In view of the foregoing details of the presently preferred embodiments of the invention, it can be appreciated that the improvement comprises an arrangement in a hammer mill having a casing formed with a material inlet 13 and a ground product outlet 12 and a rotary shaft 15 in the casing carrying a rotor assembly having hammer elements 16 which describe a hammer tip circle 18 comprising a grate assembly in the casing defining a semicircular surface having terminal end surfaces which deviate from the circle of the semicircular surface to present surface positions directed substantially tangential to the semicircular surface, elongated breaker plates in the casing at opposite sides of the rotor assembly to present inner surfaces to the hammer elements of the rotor assembly and with ends thereon formed with toothed strike surfaces S presented to and cooperating with the terminal ends of the grate assembly. Operable means 25R and 25L are connected to the breaker plates 21R and 21L respectively for selectively positioning the breaker plates, as in FIG. 1, with one breaker plate moved in toward the tip circle so as to expose its strike surface adjacent to the hammer tip circle while the opposite breaker plate is moved outwardly from the hammer tip circle to substantially align its inner surface with the adjacent terminal end surface on the grate assembly.

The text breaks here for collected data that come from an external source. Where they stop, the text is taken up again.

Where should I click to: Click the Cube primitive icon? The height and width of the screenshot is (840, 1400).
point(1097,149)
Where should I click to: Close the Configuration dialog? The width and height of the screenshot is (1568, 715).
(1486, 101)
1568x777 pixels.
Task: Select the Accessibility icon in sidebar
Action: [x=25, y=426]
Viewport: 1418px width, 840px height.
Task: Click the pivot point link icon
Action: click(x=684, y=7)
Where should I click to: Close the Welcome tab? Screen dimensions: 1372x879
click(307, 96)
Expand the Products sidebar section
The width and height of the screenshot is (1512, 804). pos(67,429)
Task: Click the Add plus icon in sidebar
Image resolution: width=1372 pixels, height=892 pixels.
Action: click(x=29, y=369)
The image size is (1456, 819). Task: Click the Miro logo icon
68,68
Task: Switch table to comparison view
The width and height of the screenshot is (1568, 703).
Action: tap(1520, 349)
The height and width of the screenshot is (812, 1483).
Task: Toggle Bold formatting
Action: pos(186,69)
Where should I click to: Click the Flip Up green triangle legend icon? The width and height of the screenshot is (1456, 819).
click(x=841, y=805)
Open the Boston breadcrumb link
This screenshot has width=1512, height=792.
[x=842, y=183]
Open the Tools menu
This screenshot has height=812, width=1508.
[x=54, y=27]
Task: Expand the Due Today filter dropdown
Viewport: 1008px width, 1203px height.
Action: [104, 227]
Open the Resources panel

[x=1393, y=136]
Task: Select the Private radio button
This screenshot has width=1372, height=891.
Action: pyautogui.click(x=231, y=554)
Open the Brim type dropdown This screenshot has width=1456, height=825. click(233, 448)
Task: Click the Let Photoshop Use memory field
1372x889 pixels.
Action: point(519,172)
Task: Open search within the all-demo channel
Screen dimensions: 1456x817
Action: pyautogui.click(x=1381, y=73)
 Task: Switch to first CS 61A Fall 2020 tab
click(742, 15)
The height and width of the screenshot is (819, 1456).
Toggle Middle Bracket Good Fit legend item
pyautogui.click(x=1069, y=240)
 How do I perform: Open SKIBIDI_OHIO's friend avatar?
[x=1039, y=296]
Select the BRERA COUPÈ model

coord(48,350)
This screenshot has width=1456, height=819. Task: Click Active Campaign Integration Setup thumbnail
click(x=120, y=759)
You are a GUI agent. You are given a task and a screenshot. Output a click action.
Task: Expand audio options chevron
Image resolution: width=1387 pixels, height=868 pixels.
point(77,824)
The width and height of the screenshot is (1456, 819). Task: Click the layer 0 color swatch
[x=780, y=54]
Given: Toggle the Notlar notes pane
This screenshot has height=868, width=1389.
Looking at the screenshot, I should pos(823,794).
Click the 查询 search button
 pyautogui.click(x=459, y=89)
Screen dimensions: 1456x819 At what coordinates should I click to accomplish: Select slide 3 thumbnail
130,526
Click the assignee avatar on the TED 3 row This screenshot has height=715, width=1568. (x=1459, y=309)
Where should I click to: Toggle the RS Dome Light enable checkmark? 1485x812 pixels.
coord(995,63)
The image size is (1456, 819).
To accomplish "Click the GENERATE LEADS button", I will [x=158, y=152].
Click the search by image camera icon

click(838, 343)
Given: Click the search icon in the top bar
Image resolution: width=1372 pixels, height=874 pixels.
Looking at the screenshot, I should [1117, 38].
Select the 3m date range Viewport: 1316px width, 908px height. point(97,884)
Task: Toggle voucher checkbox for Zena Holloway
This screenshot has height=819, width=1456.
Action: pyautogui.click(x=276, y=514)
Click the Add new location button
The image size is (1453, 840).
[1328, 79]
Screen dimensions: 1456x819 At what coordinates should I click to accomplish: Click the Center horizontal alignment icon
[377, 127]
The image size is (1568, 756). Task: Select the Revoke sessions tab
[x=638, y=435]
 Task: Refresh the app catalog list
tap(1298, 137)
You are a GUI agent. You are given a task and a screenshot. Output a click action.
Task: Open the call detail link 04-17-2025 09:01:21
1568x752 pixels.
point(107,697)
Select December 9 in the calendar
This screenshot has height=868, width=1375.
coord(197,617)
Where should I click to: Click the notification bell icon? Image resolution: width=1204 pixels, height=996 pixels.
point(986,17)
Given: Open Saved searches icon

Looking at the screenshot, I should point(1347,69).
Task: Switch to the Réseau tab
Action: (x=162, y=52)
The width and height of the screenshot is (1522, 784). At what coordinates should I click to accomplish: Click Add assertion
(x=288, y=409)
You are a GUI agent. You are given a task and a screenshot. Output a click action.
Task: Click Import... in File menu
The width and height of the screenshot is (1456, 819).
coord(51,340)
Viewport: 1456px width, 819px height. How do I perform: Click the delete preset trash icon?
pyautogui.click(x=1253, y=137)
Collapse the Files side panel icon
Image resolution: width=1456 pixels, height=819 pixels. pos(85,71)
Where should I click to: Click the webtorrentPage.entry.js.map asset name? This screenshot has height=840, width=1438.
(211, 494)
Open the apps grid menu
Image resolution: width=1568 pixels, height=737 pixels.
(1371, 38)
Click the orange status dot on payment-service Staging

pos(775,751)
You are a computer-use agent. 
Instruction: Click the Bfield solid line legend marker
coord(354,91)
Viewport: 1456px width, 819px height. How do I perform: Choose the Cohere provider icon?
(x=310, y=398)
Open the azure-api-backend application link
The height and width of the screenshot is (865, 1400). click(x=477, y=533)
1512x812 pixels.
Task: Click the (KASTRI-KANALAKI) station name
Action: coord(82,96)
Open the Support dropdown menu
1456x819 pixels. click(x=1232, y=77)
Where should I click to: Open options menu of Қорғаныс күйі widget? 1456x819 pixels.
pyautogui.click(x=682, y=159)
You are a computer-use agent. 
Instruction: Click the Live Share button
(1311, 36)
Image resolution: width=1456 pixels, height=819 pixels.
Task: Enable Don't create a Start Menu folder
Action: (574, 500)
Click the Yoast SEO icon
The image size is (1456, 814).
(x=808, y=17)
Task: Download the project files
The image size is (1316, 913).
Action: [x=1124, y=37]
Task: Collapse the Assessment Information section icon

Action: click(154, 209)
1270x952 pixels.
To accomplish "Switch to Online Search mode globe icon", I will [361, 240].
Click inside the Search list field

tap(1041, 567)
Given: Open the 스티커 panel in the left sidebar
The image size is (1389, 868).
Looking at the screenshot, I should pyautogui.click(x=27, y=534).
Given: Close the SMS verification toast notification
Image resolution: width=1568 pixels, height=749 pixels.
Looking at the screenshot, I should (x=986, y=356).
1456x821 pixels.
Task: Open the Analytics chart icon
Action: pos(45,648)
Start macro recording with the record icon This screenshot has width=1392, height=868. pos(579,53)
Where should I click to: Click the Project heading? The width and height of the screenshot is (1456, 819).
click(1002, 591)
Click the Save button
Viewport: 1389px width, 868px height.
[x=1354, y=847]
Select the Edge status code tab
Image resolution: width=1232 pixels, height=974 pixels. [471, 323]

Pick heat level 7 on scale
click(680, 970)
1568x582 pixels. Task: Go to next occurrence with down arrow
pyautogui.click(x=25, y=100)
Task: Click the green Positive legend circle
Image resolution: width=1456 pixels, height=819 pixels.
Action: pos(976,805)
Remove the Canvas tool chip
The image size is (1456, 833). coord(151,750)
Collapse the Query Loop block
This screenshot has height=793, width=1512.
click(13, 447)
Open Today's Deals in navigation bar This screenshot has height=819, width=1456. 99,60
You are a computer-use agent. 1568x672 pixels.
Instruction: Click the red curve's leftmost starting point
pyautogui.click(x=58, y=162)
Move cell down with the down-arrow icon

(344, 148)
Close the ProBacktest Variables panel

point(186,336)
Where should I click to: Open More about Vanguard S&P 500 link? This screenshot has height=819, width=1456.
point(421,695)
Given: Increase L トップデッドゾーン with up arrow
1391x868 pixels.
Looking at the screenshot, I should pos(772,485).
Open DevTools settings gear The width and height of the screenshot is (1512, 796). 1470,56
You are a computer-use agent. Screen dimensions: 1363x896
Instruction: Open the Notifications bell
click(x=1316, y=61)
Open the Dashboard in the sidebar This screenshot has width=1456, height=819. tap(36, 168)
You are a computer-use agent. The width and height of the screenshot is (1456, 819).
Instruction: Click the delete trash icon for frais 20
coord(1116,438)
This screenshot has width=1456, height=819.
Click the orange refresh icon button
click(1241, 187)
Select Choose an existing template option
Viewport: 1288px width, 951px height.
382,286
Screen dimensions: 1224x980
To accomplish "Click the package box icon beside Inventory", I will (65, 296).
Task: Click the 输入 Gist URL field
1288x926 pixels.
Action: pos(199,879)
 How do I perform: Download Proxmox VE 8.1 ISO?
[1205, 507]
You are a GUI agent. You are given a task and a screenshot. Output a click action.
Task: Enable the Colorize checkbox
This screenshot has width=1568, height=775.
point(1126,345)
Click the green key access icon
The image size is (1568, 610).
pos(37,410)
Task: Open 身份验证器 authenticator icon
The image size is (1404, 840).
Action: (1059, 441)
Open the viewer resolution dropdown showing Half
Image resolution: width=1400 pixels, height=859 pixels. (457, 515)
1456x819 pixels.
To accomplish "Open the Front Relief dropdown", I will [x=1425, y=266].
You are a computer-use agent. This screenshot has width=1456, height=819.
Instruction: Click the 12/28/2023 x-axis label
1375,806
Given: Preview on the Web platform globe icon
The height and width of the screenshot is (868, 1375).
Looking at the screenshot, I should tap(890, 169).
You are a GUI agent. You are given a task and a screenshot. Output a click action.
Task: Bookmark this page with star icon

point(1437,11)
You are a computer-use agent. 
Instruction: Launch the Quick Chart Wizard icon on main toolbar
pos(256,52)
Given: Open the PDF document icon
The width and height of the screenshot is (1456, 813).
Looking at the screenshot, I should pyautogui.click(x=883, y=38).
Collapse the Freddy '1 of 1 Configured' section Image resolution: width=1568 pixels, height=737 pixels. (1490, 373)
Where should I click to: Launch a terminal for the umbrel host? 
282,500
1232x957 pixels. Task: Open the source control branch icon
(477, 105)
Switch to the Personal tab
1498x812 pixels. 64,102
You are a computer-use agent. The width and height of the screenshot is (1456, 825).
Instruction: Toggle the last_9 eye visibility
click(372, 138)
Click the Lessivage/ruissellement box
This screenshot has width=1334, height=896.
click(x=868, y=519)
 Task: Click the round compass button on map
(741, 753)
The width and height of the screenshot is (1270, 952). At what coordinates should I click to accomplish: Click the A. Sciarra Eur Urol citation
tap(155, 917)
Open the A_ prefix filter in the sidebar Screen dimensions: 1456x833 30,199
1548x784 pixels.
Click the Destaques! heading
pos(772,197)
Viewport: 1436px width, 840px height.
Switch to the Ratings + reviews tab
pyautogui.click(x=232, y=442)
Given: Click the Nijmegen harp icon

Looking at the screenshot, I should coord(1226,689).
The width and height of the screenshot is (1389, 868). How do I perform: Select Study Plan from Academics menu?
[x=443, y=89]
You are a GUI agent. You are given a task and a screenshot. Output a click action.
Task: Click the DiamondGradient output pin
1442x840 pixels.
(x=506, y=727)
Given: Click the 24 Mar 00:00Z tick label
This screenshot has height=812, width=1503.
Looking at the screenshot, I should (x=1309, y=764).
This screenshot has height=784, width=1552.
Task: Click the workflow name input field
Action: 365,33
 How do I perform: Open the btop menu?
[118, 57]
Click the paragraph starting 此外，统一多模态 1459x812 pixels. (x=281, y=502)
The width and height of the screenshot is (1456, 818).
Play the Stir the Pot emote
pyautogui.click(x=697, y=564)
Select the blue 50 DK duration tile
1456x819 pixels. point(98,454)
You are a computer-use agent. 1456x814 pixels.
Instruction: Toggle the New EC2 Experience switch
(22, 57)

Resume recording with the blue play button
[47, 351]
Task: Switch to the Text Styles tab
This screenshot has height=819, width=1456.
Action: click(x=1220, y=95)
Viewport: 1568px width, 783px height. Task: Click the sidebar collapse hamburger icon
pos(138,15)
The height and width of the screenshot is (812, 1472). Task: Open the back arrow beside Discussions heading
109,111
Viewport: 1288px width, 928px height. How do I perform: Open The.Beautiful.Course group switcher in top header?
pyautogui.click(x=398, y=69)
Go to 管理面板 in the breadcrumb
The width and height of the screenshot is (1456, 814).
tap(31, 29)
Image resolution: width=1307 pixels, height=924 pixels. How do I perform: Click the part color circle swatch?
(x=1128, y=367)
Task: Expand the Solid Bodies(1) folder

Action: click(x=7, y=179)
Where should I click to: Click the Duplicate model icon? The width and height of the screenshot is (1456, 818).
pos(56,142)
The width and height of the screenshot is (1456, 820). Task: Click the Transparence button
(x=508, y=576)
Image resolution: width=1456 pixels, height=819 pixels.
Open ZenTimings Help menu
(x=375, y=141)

This improvement establishes, for clockwise rotation of the hammer assembly, an arrangement in which the incoming material to be reduced can be moved by the hammers 17 into substantially uninterrupted wedge shaped path P (see FIG. 1) which decreases in cross section as the path continues past the horizontal level of the terminal end of the grate assembly at each side of the rotor assembly. This gradually decreasing path continues down to about 30° to 40° below the horizontal level of the terminal ends 34R and 34L of the grate assembly. Concurrently the opposite breaker plate 21L is such that it has been moved inwardly to expose the strike surface S with its teeth 40 thereon inside of the terminal end of the grate bar 34L. The material carried by the rotary hammers 17 is further crushed and reduced against the toothed strike surface S. A certain portion of the material passes the strike surface S and the teeth 40 on the inwardly moved breaker plate and is carried by the hammers 17 in a direction tangentially across the material receiving area 20 in the casing so as not to interfere with, but be comingled with and essentially carried with the incoming material at the inlet 13 back to the path P. The foregoing description is applicable to the arrangement where the breaker plates are selectively moved in and out depending on the direction of rotation of the rotor assembly for accomplishing the improvement of this invention. What has been described for clockwise hammer rotation is, of course, duplicated for counter clockwise hammer rotation.
Having described presently preferred embodiments of downdraft reversible hammer mills, it is understood that the disclosure may suggest other modifications of a character that will be within the scope of the foregoing description.